* WHAT YOU ARE ASKED TO DO
Print the records exactly as they are written.
+-------+
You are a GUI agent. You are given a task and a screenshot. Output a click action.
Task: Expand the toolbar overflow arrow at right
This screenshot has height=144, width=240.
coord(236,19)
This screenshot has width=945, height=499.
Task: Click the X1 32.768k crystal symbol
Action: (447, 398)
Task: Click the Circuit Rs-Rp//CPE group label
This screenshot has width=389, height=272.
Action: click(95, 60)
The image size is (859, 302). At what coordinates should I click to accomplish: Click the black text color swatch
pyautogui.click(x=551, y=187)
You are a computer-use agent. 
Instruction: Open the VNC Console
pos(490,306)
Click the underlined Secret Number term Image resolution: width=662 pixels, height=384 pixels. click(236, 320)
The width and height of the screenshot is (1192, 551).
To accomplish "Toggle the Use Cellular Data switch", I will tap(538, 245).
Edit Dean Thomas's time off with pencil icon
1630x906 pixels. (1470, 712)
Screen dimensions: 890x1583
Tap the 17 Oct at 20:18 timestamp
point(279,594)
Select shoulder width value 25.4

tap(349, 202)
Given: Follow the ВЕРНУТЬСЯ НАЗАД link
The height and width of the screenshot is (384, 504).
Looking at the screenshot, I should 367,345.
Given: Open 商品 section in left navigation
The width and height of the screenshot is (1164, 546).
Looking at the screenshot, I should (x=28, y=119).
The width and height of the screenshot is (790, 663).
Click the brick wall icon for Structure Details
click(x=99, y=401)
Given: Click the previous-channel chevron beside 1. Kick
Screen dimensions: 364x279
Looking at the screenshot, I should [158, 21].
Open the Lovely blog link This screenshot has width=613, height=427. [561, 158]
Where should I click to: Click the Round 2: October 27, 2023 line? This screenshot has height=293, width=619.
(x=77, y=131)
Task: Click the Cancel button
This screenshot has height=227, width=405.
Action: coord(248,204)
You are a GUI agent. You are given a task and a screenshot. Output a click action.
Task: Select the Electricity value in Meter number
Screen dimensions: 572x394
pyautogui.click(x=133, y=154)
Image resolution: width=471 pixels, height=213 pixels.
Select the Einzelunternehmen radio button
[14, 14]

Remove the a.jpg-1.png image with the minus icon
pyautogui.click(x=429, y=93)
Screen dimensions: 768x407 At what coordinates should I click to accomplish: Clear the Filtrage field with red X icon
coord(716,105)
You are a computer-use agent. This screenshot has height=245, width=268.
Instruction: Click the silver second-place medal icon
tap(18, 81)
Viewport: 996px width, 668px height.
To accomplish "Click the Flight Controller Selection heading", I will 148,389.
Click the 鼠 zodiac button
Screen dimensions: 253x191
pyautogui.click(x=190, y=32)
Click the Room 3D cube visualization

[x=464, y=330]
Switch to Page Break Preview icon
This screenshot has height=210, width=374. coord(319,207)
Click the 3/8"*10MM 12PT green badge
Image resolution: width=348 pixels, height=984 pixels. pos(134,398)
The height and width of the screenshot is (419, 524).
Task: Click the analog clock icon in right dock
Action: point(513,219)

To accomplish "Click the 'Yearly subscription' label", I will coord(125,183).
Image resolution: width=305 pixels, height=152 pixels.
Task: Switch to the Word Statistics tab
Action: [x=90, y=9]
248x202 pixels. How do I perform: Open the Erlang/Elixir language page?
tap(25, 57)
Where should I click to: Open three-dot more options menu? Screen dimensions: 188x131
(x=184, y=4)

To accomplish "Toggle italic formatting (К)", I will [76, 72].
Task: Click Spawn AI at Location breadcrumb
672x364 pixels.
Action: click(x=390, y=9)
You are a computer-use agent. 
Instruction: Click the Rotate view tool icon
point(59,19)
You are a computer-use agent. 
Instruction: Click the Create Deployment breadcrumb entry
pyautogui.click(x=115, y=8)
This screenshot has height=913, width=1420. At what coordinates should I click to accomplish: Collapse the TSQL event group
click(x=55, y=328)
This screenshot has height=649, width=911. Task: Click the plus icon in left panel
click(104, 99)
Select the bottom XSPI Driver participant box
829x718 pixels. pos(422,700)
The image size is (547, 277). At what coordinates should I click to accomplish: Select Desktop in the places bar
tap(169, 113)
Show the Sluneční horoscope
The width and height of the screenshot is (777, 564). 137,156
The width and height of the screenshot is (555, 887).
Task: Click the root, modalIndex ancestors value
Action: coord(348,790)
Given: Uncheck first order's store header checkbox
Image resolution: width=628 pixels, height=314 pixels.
+-------+
* REPLY TO THE EXERCISE
You are a GUI agent. You are given a task and a screenshot. Output a click action.
Task: Expand the toolbar overflow arrow at right
This screenshot has height=144, width=240.
coord(236,19)
This screenshot has width=945, height=499.
Task: Click the X1 32.768k crystal symbol
Action: (447, 398)
Task: Click the Circuit Rs-Rp//CPE group label
This screenshot has width=389, height=272.
Action: click(95, 60)
The image size is (859, 302). At what coordinates should I click to accomplish: Click the black text color swatch
pyautogui.click(x=551, y=187)
You are a computer-use agent. 
Instruction: Open the VNC Console
pos(490,306)
Click the underlined Secret Number term Image resolution: width=662 pixels, height=384 pixels. click(236, 320)
The width and height of the screenshot is (1192, 551).
To accomplish "Toggle the Use Cellular Data switch", I will tap(538, 245).
Edit Dean Thomas's time off with pencil icon
1630x906 pixels. (1470, 712)
Screen dimensions: 890x1583
Tap the 17 Oct at 20:18 timestamp
point(279,594)
Select shoulder width value 25.4

tap(349, 202)
Given: Follow the ВЕРНУТЬСЯ НАЗАД link
The height and width of the screenshot is (384, 504).
Looking at the screenshot, I should 367,345.
Given: Open 商品 section in left navigation
The width and height of the screenshot is (1164, 546).
Looking at the screenshot, I should (x=28, y=119).
The width and height of the screenshot is (790, 663).
Click the brick wall icon for Structure Details
click(x=99, y=401)
Given: Click the previous-channel chevron beside 1. Kick
Screen dimensions: 364x279
Looking at the screenshot, I should [158, 21].
Open the Lovely blog link This screenshot has width=613, height=427. [561, 158]
Where should I click to: Click the Round 2: October 27, 2023 line? This screenshot has height=293, width=619.
(x=77, y=131)
Task: Click the Cancel button
This screenshot has height=227, width=405.
Action: coord(248,204)
You are a GUI agent. You are given a task and a screenshot. Output a click action.
Task: Select the Electricity value in Meter number
Screen dimensions: 572x394
pyautogui.click(x=133, y=154)
Image resolution: width=471 pixels, height=213 pixels.
Select the Einzelunternehmen radio button
[14, 14]

Remove the a.jpg-1.png image with the minus icon
pyautogui.click(x=429, y=93)
Screen dimensions: 768x407 At what coordinates should I click to accomplish: Clear the Filtrage field with red X icon
coord(716,105)
You are a computer-use agent. This screenshot has height=245, width=268.
Instruction: Click the silver second-place medal icon
tap(18, 81)
Viewport: 996px width, 668px height.
To accomplish "Click the Flight Controller Selection heading", I will 148,389.
Click the 鼠 zodiac button
Screen dimensions: 253x191
pyautogui.click(x=190, y=32)
Click the Room 3D cube visualization

[x=464, y=330]
Switch to Page Break Preview icon
This screenshot has height=210, width=374. coord(319,207)
Click the 3/8"*10MM 12PT green badge
Image resolution: width=348 pixels, height=984 pixels. pos(134,398)
The height and width of the screenshot is (419, 524).
Task: Click the analog clock icon in right dock
Action: point(513,219)

To accomplish "Click the 'Yearly subscription' label", I will coord(125,183).
Image resolution: width=305 pixels, height=152 pixels.
Task: Switch to the Word Statistics tab
Action: [x=90, y=9]
248x202 pixels. How do I perform: Open the Erlang/Elixir language page?
tap(25, 57)
Where should I click to: Open three-dot more options menu? Screen dimensions: 188x131
(x=184, y=4)

To accomplish "Toggle italic formatting (К)", I will [76, 72].
Task: Click Spawn AI at Location breadcrumb
672x364 pixels.
Action: click(x=390, y=9)
You are a computer-use agent. 
Instruction: Click the Rotate view tool icon
point(59,19)
You are a computer-use agent. 
Instruction: Click the Create Deployment breadcrumb entry
pyautogui.click(x=115, y=8)
This screenshot has height=913, width=1420. At what coordinates should I click to accomplish: Collapse the TSQL event group
click(x=55, y=328)
This screenshot has height=649, width=911. Task: Click the plus icon in left panel
click(104, 99)
Select the bottom XSPI Driver participant box
829x718 pixels. pos(422,700)
The image size is (547, 277). At what coordinates should I click to accomplish: Select Desktop in the places bar
tap(169, 113)
Show the Sluneční horoscope
The width and height of the screenshot is (777, 564). 137,156
The width and height of the screenshot is (555, 887).
Task: Click the root, modalIndex ancestors value
Action: coord(348,790)
Given: Uncheck first order's store header checkbox
Image resolution: width=628 pixels, height=314 pixels.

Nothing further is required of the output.